I intend to continue our programme of publications, and in 2012 I have instituted a new series imprint called CFZ Classics.  These will not just bring books that have been long out of print, and which are really only available to the cognoscenti, into the wider public consciousness, but will serve another, and equally important, function.  There are people within the cryptozoological research community who have little or no income beyond state benefits.
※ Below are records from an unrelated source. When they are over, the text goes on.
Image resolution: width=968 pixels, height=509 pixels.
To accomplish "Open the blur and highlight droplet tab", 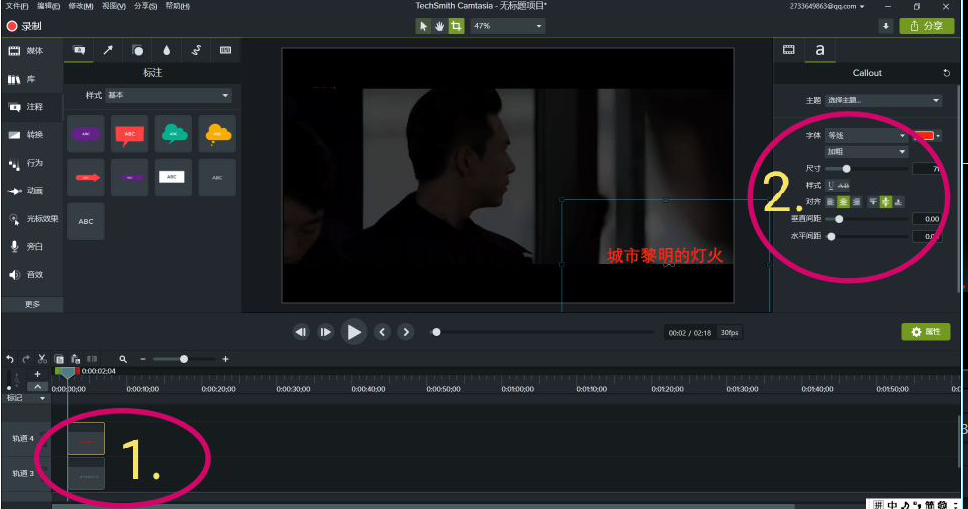I will (x=166, y=50).
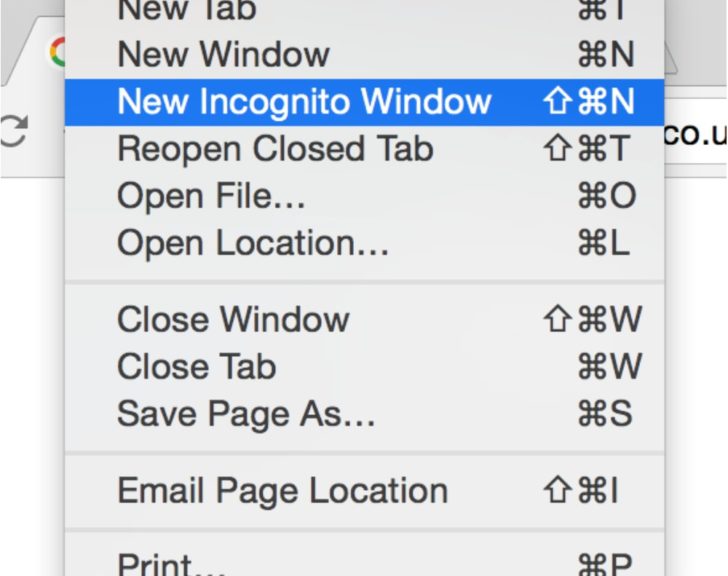
Task: Choose Open File… menu item
Action: pos(364,196)
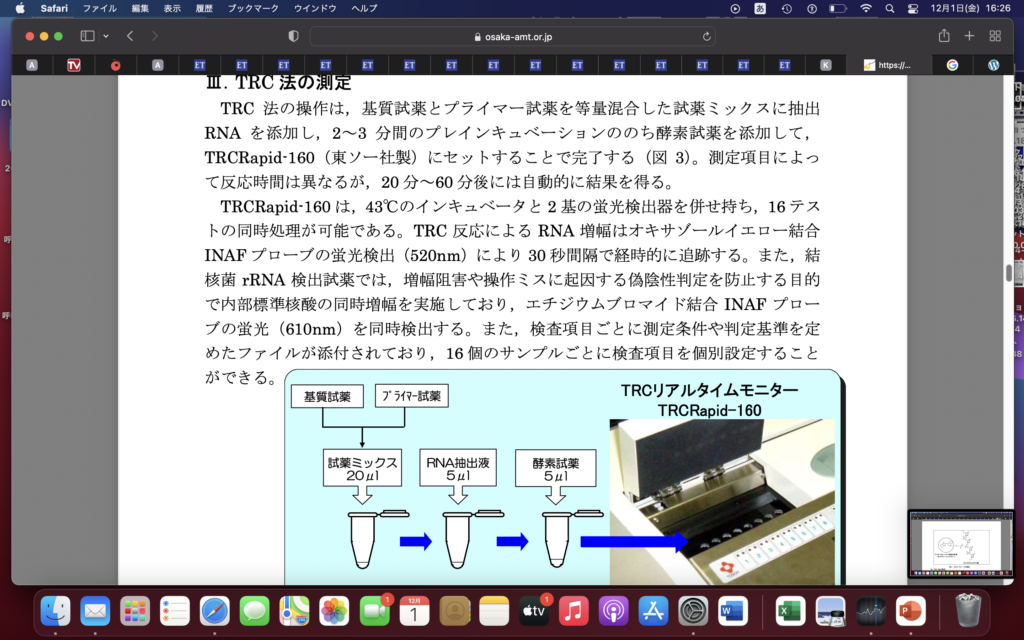The width and height of the screenshot is (1024, 640).
Task: Switch to the WordPress tab
Action: (x=994, y=65)
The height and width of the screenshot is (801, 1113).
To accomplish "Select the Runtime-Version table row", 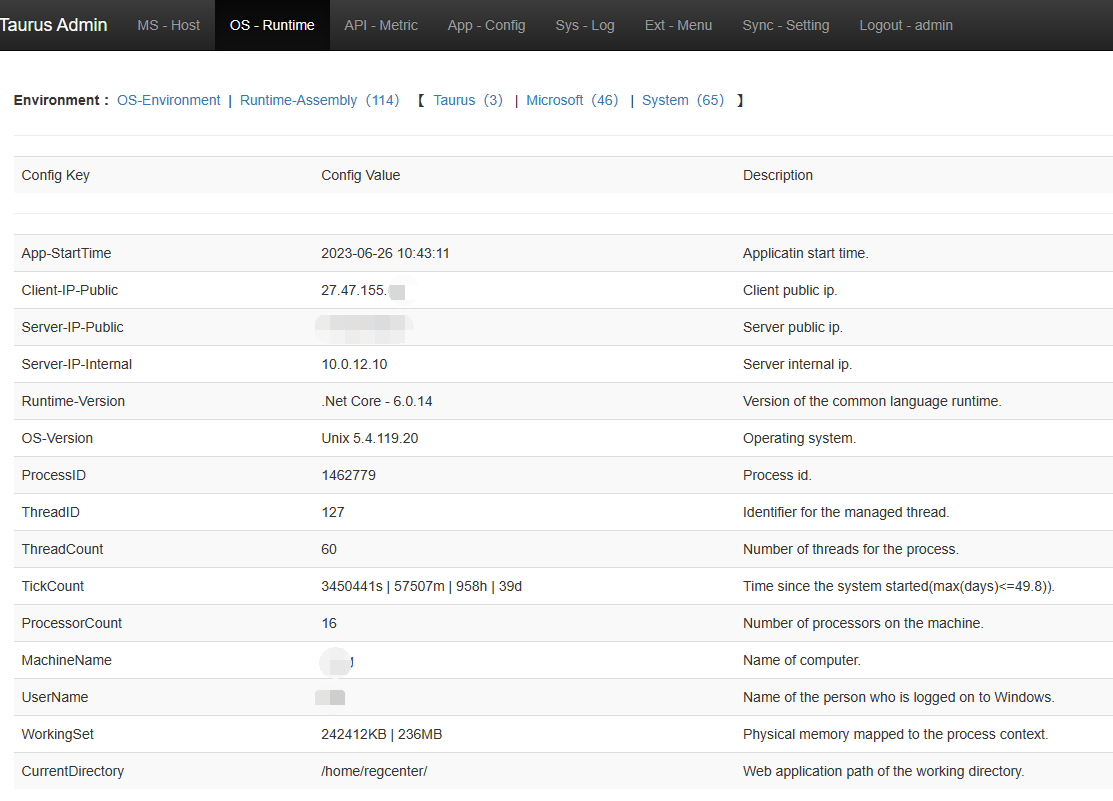I will [x=73, y=401].
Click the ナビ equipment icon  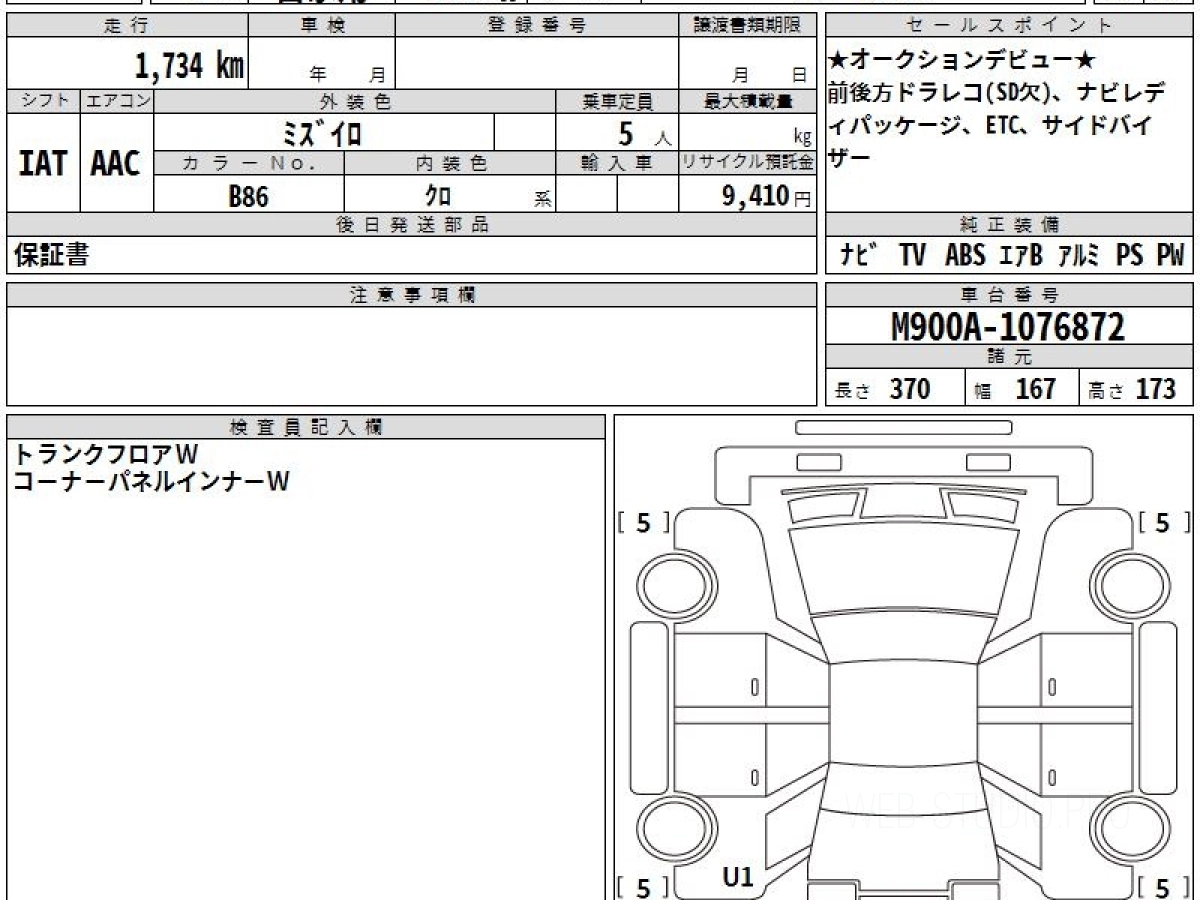click(x=856, y=255)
The last few governments have progressively demonised benefit claimants until it looks quite possible that we will see the end of state benefits as we know them in the UK within the next few years.
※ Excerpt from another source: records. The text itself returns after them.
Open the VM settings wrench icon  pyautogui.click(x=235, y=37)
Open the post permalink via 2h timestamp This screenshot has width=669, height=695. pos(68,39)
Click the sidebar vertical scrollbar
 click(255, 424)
We have the technology and infrastructure available to publish as many books as we want, and the Internet is an invaluable marketing tool.  Each of the books in the series will have extra essays, footnotes and as much additional material as we can provide.  As each of the books in question is well out of copyright, the author’s royalties will be paid to the person who put the package together.  We will provide an unprecedented level of help to put currently impecunious researchers into the position where they can earn themselves a monthly income through their own efforts, and thus be able to lift themselves out of the poverty trap.

As I have written elsewhere, I had an unhappy childhood, and though I was a mildly gifted child, my family and teachers did their best to stifle my creativity and aspirations.  Despite them I achieved most of what I wanted to, and am now in the position to help another generation of writers, artists, and dreamers.  I won't embarrass them by naming names, but there are various people now in the scientific and cryptozoological establishment who have become what they are today, at least in part because I and the CFZ encouraged them when it mattered most.  Ever since we moved to North Devon we have had more and more children becoming involved in what we do, and I think that this is massively important.  We intend to do all we can to encourage literacy, and a love of nature, as well as encouraging the innate curiosity of succeeding generations of young people for as long as we can.

I have always believed that we are a family, in a very real sense, and now we are rapidly becoming a truly global family.  And like a real family in the last year we have had several deaths, at least one birth, and human tragedy and triumph of various scales. Last year we raised money for the family of one of our longest serving Sumatran guides, Sahar Dimus who died suddenly, and we have done similar things as well. I hope that this is only the beginning, and that we can eventually run programmes all over the world to help the members of the CFZ family who are less fortunate than ourselves.

This year we had two young ladies spend work placements with us; Saskia England (aged 14) in the spring and Sheri Myler (aged 20) in the autumn. I hope that both of them enjoyed their placements with us and took away something of value from their time with us. We certainly learned a lot from both of them and hope to have many more trainees in the future.

Over the years I have made some bad decisions, and I have made some wrong decisions.  My decisions to run a little museum and zoo in my back garden ultimately proved to be unwise, for example.  However, over the past two decades the CFZ has done pretty well under my stewardship, and I am proud of what we have achieved together.  I hope that whatever happens, we continue to be essentially a caring organisation, one that puts people before money, and common sense before ideology.  I hope that the CFZ never loses its sense of humour, its sense of idealism, and never loses touch with its core concept, that half a century or more after Bernard Heuvelmans first brokered the ideal: the great days of zoology are not done.